### EXERCISE REQUIREMENTS
Would you please retype, exactly, the lines of the listing below between the line with "Collapse the repo folder" and the line with "The height and width of the screenshot is (868, 1386).", inclusive?

### EXERCISE DATA
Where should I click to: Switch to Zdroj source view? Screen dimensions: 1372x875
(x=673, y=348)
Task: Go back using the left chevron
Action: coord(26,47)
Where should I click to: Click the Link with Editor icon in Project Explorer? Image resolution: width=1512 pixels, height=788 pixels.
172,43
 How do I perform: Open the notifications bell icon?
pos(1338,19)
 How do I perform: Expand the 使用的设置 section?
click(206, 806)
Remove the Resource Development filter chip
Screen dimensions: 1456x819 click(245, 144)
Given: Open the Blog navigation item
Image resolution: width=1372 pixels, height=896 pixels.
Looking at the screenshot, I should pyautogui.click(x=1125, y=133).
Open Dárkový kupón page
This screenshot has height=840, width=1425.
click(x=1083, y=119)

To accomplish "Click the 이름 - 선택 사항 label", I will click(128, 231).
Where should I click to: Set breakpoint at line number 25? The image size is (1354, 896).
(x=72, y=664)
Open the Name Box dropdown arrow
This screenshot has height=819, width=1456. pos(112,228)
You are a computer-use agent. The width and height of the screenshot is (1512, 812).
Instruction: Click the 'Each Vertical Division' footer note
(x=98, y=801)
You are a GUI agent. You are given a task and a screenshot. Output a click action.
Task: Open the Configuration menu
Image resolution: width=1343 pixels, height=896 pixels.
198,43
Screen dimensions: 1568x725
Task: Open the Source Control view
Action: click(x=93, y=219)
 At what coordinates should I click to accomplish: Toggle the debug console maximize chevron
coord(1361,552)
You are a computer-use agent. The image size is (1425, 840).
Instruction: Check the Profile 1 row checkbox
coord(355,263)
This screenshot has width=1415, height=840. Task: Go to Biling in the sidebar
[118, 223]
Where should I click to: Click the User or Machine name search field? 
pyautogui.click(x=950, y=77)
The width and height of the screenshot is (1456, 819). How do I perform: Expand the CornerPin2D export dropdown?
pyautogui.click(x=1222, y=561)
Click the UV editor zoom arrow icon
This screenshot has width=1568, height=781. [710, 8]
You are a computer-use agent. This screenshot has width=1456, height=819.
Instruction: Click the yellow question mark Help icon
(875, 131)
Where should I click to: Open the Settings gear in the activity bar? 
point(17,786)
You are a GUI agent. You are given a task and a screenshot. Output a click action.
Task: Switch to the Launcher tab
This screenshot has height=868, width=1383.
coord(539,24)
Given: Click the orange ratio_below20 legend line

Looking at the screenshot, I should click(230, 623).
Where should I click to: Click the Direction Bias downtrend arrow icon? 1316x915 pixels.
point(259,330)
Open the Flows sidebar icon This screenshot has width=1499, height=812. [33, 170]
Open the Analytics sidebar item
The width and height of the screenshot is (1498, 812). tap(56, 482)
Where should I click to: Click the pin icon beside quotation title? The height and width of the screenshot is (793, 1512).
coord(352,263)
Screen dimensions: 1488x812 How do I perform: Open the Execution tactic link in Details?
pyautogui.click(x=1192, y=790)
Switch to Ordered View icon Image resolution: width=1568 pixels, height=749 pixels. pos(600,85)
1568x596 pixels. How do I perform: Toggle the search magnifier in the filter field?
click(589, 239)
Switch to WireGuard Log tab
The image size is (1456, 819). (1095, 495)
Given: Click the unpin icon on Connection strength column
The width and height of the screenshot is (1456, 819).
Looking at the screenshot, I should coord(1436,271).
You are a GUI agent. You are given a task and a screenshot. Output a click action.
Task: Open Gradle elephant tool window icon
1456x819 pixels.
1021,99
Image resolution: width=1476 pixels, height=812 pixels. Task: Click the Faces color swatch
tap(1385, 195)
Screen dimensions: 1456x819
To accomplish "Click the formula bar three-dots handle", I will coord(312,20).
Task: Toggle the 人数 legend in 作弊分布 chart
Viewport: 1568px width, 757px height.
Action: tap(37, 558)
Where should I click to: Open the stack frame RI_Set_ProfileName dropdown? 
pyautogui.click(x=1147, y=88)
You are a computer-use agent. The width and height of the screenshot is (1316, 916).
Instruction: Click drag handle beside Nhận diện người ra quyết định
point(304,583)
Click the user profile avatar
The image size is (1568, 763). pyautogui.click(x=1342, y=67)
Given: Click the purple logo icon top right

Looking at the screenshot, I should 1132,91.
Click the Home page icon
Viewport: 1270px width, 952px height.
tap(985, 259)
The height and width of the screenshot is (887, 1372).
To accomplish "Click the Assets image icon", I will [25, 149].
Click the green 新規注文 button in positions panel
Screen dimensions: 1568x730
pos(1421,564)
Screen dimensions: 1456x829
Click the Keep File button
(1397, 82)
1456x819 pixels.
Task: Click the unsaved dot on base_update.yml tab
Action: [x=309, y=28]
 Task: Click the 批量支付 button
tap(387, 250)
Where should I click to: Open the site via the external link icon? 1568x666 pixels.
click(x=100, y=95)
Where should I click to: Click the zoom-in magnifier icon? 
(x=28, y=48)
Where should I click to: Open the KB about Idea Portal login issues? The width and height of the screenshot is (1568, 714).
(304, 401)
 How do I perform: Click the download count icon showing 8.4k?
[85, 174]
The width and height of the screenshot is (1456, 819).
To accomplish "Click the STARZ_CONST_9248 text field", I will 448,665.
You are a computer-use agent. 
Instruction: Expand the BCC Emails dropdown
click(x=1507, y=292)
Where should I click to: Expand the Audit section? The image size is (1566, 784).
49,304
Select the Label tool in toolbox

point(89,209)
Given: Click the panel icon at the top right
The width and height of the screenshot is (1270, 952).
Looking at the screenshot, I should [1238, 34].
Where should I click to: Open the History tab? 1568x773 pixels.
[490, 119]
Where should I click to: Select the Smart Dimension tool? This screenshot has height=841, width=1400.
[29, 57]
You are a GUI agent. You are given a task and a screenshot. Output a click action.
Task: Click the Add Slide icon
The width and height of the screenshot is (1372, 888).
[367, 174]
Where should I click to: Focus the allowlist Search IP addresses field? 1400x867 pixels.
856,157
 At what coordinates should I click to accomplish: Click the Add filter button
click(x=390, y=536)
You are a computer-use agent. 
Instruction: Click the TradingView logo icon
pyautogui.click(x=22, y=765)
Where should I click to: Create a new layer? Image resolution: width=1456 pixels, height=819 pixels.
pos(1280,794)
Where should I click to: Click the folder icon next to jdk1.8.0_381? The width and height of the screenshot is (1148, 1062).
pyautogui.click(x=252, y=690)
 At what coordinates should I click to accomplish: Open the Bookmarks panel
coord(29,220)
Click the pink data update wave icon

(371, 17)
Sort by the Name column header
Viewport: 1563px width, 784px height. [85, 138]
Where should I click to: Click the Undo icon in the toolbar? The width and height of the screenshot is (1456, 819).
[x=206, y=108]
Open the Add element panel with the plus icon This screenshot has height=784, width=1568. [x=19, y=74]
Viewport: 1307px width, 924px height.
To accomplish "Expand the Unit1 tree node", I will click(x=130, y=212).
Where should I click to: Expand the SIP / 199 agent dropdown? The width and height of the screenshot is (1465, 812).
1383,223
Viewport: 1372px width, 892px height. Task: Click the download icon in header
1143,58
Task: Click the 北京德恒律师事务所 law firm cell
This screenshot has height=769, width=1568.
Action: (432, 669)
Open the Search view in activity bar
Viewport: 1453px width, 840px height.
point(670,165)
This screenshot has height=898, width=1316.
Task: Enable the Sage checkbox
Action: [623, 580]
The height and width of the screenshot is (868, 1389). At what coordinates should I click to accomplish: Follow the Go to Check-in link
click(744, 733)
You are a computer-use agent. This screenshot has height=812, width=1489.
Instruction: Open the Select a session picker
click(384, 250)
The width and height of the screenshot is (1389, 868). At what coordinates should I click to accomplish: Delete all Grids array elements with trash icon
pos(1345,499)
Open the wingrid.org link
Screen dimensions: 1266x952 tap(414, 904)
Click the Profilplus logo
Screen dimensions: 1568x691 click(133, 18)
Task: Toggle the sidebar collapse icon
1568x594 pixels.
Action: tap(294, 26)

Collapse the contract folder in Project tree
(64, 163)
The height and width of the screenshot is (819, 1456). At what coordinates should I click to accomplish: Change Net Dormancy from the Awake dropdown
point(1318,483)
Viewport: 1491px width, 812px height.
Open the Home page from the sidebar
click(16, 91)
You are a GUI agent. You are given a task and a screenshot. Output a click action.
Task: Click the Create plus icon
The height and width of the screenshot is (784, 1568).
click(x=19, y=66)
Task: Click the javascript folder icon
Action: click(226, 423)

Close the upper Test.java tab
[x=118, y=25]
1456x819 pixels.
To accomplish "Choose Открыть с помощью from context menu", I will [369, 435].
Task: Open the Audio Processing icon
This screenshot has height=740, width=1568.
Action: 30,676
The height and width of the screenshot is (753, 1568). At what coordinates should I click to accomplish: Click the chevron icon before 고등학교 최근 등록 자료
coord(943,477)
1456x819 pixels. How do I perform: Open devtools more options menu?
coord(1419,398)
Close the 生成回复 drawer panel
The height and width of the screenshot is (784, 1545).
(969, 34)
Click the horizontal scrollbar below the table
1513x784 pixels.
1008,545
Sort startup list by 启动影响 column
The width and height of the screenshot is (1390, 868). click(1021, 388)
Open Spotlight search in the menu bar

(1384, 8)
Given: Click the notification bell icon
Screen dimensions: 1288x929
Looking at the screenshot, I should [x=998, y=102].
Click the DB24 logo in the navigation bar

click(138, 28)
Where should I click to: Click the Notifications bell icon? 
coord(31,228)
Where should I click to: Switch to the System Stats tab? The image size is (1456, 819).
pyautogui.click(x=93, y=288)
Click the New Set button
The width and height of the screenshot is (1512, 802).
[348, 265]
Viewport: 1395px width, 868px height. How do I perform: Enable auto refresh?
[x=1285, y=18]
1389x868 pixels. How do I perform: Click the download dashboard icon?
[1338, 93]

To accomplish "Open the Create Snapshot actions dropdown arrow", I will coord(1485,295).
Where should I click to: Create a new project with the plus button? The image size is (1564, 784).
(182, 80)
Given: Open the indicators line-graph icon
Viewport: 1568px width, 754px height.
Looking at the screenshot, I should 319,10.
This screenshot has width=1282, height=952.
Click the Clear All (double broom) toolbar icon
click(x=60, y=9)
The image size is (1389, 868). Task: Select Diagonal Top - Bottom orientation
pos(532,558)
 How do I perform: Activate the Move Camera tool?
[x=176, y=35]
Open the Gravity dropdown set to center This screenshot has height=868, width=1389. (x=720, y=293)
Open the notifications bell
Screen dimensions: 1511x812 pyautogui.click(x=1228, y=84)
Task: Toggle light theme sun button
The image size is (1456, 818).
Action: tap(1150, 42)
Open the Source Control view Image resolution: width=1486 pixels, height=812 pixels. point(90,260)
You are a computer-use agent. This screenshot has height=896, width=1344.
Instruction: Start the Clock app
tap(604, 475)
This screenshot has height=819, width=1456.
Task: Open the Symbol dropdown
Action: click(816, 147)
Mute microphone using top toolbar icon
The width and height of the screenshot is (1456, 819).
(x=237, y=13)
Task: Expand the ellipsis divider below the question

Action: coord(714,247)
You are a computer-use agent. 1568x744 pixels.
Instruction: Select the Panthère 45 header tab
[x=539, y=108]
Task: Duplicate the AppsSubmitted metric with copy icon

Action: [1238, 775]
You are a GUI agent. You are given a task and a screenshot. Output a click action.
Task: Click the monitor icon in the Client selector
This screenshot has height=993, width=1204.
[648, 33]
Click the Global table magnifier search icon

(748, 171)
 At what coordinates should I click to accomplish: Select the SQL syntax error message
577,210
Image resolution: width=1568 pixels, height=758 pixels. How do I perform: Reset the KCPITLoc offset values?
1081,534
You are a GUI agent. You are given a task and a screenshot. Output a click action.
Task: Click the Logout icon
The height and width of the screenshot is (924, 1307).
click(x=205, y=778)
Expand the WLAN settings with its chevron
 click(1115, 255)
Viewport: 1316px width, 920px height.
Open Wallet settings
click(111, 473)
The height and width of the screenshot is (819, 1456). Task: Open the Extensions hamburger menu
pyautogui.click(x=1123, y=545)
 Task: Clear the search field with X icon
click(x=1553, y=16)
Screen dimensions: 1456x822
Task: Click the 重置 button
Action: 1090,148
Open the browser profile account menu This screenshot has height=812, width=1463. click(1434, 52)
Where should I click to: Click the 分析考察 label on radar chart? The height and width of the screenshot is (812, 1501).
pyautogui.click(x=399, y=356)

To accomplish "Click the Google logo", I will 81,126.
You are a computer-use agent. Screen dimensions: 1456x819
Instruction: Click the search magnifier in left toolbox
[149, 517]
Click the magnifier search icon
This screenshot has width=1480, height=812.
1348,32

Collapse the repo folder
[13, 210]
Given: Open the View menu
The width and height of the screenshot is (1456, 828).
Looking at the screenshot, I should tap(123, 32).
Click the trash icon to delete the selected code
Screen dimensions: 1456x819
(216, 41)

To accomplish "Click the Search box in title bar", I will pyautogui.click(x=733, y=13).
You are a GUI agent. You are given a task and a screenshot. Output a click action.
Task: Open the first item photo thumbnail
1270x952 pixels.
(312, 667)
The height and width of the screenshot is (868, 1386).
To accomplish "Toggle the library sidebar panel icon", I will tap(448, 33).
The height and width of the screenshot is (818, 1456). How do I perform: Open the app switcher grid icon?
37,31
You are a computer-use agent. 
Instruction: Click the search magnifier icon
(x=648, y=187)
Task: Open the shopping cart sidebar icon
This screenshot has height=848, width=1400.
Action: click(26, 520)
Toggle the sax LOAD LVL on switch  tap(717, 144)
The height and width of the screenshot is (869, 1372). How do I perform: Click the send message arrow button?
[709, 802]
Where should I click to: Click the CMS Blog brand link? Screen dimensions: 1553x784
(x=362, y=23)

### RESULT BELOW
Collapse the repo folder
[13, 210]
Given: Open the View menu
The width and height of the screenshot is (1456, 828).
Looking at the screenshot, I should tap(123, 32).
Click the trash icon to delete the selected code
Screen dimensions: 1456x819
(216, 41)

To accomplish "Click the Search box in title bar", I will pyautogui.click(x=733, y=13).
You are a GUI agent. You are given a task and a screenshot. Output a click action.
Task: Open the first item photo thumbnail
1270x952 pixels.
(312, 667)
The height and width of the screenshot is (868, 1386).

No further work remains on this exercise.